**EXERCISE PROMPT**
Begin at the top of the following data. Copy each line exactly until you have copied the line containing "You are a computer-use agent. Image".

**ENTRIES SUPPLIED**
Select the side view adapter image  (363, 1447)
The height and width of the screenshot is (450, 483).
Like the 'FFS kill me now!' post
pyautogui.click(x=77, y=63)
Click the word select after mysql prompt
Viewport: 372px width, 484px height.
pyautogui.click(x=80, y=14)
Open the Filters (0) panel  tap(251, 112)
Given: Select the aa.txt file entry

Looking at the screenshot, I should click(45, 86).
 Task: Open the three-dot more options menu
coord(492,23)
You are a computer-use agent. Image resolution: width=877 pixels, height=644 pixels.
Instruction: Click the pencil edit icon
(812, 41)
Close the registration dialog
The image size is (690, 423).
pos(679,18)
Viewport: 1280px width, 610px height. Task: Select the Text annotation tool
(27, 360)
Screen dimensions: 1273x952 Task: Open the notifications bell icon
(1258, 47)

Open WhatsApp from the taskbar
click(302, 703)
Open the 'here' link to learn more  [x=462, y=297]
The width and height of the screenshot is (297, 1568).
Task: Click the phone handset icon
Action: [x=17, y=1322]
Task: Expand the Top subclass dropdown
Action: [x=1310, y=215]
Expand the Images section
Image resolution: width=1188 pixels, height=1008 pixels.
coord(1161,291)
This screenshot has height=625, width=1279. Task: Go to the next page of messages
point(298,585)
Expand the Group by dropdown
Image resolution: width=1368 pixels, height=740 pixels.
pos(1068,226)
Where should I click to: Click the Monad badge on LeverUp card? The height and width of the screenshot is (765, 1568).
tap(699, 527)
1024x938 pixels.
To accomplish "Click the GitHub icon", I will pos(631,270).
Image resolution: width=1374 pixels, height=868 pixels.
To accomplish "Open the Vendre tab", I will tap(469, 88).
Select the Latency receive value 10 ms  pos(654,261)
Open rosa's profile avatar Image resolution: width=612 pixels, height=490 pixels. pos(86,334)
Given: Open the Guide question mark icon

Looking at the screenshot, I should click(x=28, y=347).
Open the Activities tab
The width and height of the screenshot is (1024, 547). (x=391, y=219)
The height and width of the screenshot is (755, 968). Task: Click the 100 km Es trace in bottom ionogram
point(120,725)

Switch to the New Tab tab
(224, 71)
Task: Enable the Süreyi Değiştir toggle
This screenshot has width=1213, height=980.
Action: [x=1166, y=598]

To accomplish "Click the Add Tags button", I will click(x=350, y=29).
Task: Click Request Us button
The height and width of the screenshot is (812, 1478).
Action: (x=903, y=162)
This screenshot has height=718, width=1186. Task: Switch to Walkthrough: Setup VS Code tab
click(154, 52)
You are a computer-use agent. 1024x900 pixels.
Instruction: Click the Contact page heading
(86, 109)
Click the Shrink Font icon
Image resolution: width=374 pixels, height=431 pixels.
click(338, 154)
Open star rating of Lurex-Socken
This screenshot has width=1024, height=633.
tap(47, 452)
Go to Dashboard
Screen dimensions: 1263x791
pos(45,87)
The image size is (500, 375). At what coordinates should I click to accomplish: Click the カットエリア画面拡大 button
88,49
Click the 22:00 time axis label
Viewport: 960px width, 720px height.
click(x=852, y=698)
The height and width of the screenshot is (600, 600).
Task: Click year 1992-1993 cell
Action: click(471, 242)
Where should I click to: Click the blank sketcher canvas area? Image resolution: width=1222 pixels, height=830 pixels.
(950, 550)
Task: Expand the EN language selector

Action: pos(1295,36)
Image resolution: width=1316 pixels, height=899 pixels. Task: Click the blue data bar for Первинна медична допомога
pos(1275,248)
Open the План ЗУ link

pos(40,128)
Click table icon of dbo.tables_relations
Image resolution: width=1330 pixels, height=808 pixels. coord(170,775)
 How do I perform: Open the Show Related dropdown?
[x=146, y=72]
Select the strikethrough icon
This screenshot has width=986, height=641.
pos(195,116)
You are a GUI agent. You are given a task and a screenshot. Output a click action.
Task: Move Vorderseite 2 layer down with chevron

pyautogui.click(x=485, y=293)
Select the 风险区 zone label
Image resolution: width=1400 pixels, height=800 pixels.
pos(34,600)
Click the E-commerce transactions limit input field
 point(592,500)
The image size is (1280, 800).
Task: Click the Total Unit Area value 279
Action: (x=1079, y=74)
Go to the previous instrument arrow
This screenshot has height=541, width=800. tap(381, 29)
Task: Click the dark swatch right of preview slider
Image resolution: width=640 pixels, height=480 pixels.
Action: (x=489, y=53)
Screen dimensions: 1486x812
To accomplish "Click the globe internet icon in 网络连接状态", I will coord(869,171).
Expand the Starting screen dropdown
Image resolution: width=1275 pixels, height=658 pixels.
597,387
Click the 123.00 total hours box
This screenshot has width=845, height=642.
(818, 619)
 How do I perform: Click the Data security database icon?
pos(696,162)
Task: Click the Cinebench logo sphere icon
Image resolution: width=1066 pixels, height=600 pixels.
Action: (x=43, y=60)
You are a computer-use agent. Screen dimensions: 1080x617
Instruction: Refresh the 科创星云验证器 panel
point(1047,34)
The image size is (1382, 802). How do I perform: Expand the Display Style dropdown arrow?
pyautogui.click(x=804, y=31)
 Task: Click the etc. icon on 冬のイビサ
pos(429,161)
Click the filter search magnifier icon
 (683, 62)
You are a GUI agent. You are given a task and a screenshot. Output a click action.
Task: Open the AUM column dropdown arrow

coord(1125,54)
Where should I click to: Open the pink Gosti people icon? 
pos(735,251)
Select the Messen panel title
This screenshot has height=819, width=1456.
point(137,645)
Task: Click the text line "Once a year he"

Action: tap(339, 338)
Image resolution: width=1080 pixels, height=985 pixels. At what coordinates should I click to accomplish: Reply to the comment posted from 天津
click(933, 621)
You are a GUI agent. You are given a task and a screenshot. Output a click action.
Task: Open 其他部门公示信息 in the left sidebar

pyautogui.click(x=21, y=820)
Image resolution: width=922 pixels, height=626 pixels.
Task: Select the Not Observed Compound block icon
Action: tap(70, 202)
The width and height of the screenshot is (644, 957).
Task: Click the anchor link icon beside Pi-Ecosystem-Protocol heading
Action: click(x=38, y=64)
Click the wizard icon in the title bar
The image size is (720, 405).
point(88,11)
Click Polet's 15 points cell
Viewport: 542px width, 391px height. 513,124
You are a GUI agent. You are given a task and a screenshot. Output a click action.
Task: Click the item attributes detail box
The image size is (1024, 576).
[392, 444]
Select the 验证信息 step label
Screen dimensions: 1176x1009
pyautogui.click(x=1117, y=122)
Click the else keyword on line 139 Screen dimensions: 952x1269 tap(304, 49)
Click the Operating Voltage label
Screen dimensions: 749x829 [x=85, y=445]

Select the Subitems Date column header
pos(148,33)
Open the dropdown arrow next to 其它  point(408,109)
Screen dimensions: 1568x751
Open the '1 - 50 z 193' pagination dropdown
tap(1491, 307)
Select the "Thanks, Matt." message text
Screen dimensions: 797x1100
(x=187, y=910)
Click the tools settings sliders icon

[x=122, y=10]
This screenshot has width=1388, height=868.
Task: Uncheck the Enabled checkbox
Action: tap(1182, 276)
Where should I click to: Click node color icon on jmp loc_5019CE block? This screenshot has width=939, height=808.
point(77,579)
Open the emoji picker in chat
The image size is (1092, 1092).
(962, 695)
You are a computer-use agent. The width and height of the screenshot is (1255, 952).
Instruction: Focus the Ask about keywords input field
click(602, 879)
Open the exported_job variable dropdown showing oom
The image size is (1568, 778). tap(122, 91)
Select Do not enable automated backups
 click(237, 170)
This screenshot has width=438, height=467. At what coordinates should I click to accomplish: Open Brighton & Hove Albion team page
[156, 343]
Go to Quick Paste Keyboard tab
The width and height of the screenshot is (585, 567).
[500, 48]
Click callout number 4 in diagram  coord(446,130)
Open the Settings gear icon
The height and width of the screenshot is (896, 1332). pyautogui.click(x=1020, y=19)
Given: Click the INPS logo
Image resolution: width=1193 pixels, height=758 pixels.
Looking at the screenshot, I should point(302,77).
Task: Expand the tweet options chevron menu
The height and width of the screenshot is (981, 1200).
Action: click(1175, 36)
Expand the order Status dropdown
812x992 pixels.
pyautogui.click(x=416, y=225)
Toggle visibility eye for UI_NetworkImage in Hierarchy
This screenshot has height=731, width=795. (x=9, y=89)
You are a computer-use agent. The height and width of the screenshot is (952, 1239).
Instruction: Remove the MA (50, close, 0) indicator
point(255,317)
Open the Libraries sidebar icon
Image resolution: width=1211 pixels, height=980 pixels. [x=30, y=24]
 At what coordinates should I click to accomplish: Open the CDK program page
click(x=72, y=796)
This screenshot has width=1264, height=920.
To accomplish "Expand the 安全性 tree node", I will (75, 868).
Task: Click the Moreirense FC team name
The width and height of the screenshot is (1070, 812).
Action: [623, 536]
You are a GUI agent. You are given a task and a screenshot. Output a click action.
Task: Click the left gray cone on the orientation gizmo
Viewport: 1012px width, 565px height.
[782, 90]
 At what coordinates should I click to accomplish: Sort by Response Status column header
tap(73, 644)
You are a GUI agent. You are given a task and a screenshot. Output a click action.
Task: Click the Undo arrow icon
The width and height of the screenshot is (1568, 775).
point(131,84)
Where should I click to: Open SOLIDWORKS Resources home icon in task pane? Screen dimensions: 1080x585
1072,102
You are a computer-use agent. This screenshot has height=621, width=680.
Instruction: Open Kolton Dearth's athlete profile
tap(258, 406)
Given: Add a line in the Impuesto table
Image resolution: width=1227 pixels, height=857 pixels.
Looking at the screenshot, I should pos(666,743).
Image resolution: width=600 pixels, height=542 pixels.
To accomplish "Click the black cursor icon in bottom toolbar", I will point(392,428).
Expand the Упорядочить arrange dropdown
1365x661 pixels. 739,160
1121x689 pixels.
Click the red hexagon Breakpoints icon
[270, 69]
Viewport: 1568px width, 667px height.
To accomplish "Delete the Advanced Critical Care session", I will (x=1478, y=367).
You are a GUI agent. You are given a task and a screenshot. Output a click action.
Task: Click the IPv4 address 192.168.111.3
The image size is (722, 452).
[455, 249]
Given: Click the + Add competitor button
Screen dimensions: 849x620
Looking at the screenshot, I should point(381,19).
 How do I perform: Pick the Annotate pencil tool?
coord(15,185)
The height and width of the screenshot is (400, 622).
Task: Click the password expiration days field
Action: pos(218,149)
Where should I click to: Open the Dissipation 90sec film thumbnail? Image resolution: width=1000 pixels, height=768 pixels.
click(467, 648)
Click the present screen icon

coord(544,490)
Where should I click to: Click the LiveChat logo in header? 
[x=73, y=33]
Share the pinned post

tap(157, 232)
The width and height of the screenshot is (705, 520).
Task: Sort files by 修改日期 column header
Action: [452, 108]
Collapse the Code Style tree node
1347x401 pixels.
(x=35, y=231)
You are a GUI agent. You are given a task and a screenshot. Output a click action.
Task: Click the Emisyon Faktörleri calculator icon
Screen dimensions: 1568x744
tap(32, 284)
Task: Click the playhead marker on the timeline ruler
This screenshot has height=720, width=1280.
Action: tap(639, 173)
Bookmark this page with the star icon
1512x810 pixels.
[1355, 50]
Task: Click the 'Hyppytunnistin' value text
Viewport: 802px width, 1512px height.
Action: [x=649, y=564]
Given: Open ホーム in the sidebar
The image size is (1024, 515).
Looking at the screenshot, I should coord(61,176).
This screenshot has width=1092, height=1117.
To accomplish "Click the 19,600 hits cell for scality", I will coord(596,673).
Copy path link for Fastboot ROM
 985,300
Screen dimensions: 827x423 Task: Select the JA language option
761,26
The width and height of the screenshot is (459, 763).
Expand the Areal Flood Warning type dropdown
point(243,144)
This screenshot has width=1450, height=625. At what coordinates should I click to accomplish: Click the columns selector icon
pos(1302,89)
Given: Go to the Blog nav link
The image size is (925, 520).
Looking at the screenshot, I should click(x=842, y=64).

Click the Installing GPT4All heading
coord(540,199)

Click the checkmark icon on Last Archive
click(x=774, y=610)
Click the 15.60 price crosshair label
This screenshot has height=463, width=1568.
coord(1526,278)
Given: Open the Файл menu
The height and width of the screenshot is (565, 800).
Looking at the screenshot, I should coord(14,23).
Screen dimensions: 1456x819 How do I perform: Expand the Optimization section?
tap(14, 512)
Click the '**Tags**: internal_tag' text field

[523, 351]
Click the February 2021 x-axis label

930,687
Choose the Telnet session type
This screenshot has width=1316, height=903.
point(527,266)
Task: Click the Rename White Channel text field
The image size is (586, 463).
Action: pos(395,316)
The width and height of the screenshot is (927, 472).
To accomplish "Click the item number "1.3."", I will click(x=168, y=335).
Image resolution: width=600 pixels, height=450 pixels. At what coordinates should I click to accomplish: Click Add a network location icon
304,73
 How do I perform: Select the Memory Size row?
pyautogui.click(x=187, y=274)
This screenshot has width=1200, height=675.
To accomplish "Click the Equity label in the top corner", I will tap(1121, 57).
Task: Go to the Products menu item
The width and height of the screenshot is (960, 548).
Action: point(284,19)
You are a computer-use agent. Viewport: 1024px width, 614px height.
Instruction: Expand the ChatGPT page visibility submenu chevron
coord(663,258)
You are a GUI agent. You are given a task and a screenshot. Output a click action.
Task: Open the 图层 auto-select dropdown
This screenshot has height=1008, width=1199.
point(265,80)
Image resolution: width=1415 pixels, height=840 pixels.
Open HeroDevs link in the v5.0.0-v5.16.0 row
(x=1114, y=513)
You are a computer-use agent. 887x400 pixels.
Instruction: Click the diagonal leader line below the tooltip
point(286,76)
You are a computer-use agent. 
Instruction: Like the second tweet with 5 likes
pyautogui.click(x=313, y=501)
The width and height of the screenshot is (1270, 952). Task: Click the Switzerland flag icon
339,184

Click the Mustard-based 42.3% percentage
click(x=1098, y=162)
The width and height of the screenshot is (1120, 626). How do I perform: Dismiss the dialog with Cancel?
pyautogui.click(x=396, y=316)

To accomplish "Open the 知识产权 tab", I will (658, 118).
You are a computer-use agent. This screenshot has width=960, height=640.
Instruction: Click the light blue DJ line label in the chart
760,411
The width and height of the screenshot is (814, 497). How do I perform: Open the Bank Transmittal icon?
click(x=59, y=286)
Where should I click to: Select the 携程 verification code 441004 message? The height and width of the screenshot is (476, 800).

**WRITTEN RESPONSE**
Select the side view adapter image  (363, 1447)
The height and width of the screenshot is (450, 483).
Like the 'FFS kill me now!' post
pyautogui.click(x=77, y=63)
Click the word select after mysql prompt
Viewport: 372px width, 484px height.
pyautogui.click(x=80, y=14)
Open the Filters (0) panel  tap(251, 112)
Given: Select the aa.txt file entry

Looking at the screenshot, I should click(45, 86).
 Task: Open the three-dot more options menu
coord(492,23)
You are a computer-use agent. Image resolution: width=877 pixels, height=644 pixels.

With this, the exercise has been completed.